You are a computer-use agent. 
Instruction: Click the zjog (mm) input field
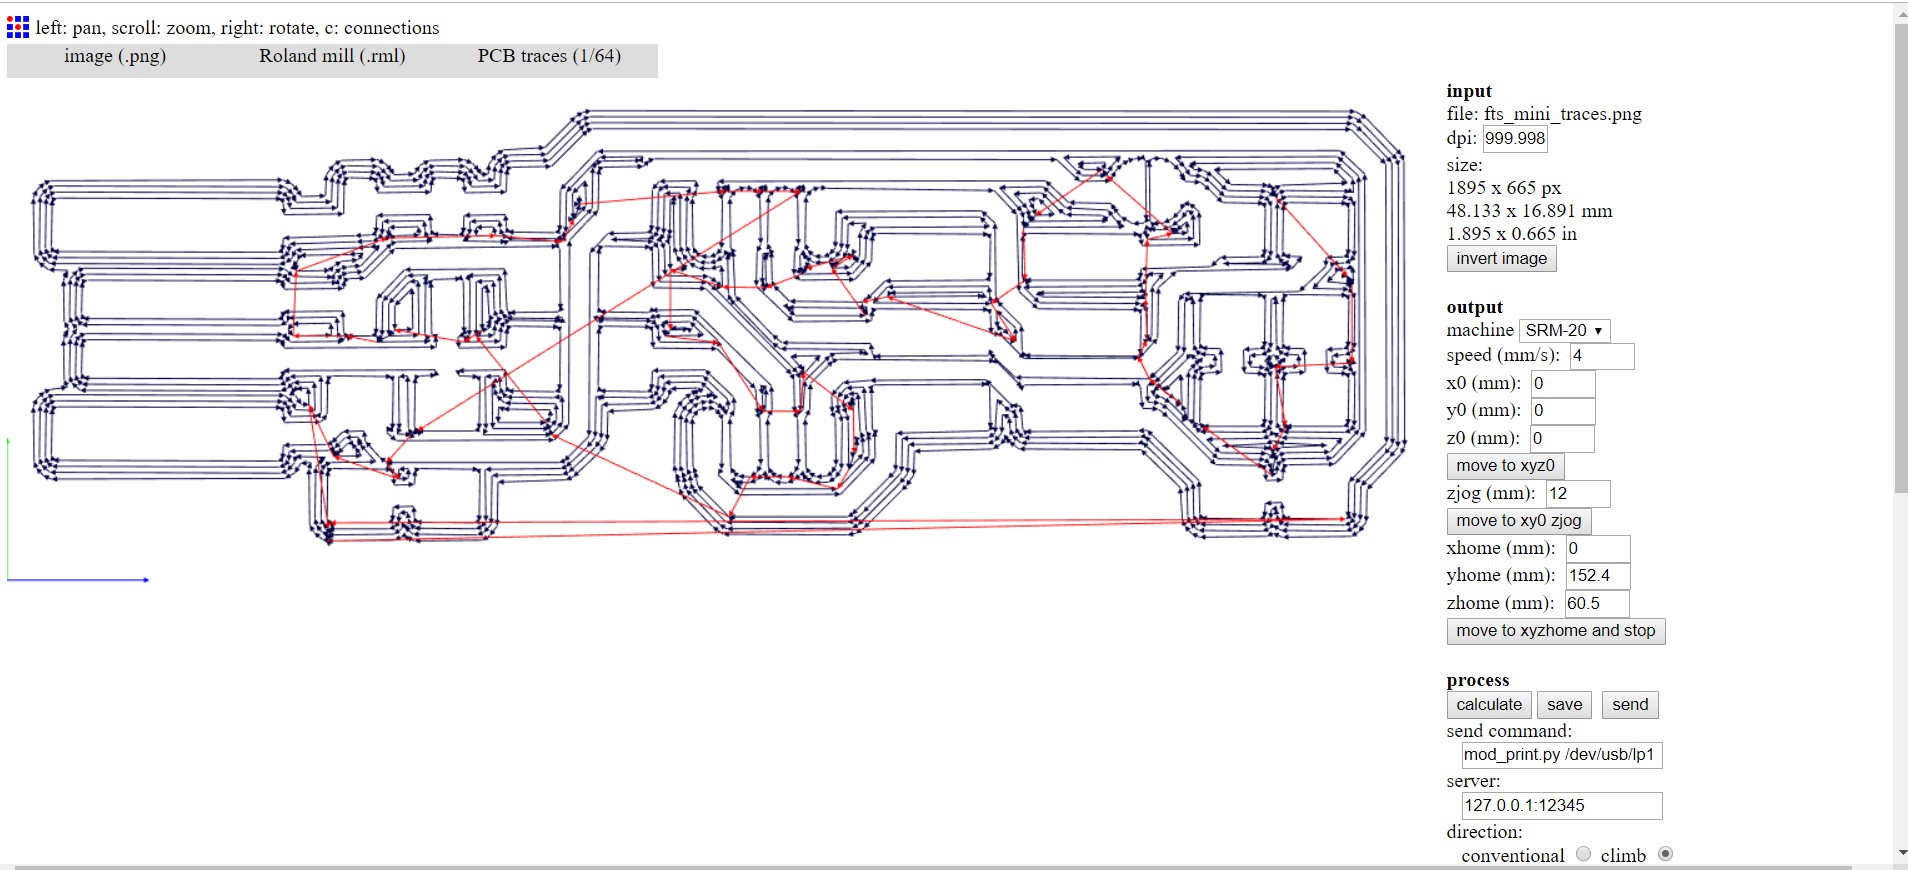click(1578, 494)
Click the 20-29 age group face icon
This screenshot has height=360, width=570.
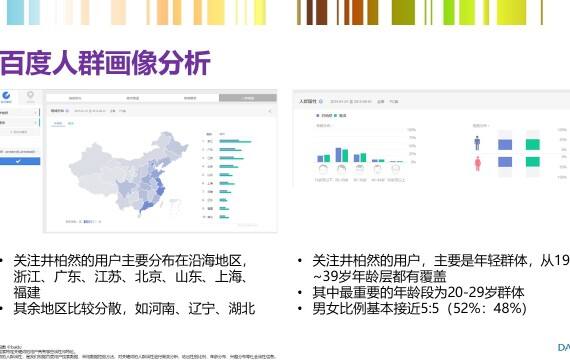[x=341, y=169]
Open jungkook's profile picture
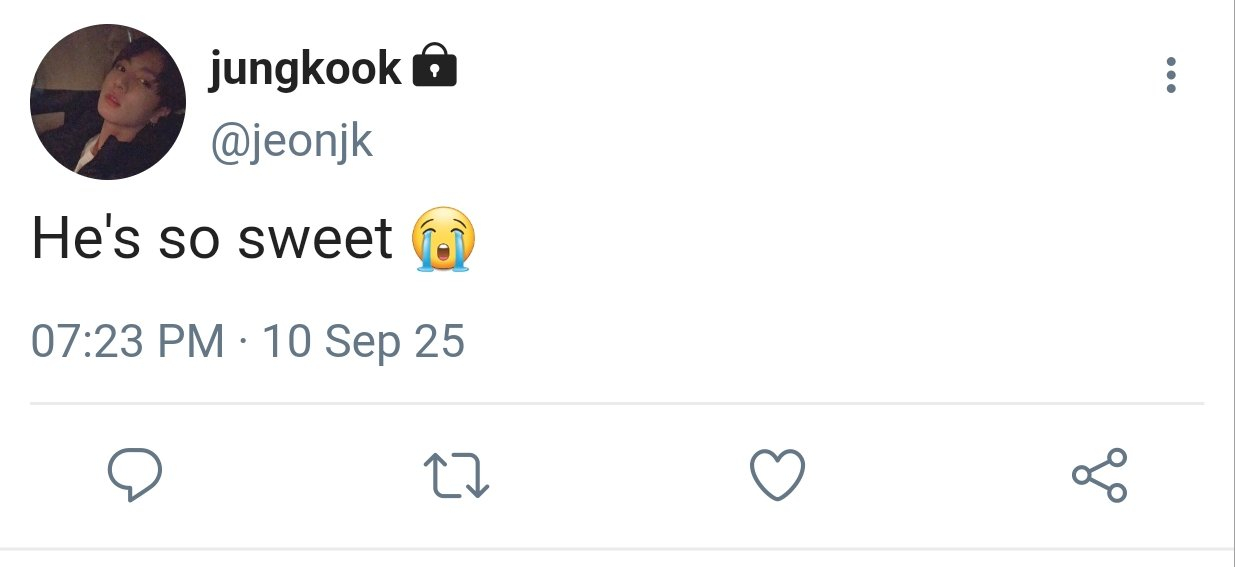 click(108, 101)
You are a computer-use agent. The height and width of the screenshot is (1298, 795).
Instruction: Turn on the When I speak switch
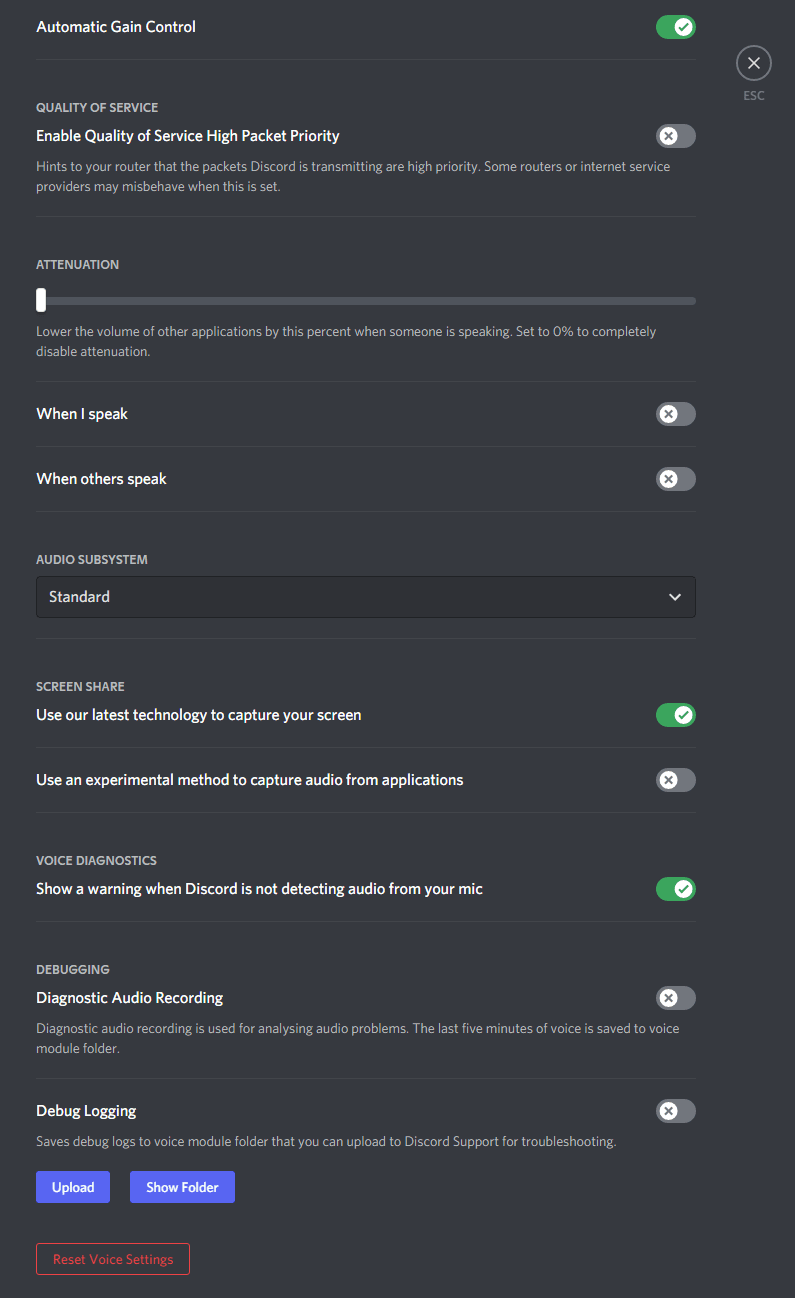click(x=675, y=414)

_ _ _ _ _

Objetivo do exercício:
Por favor, reproduza todas as linhas dos dados acima em forma de lista numerada, sem as linhas em branco. Deixe as imagens de fora da resposta.

Resultado da tarefa:
1. You are a computer-use agent. 
2. Instruction: Click the zjog (mm) input field
3. click(1578, 494)
4. Click the 20-29 age group face icon
5. This screenshot has height=360, width=570.
6. [x=341, y=169]
7. Open jungkook's profile picture
8.  click(108, 101)
9. You are a computer-use agent. The height and width of the screenshot is (1298, 795).
10. Instruction: Turn on the When I speak switch
11. click(x=675, y=414)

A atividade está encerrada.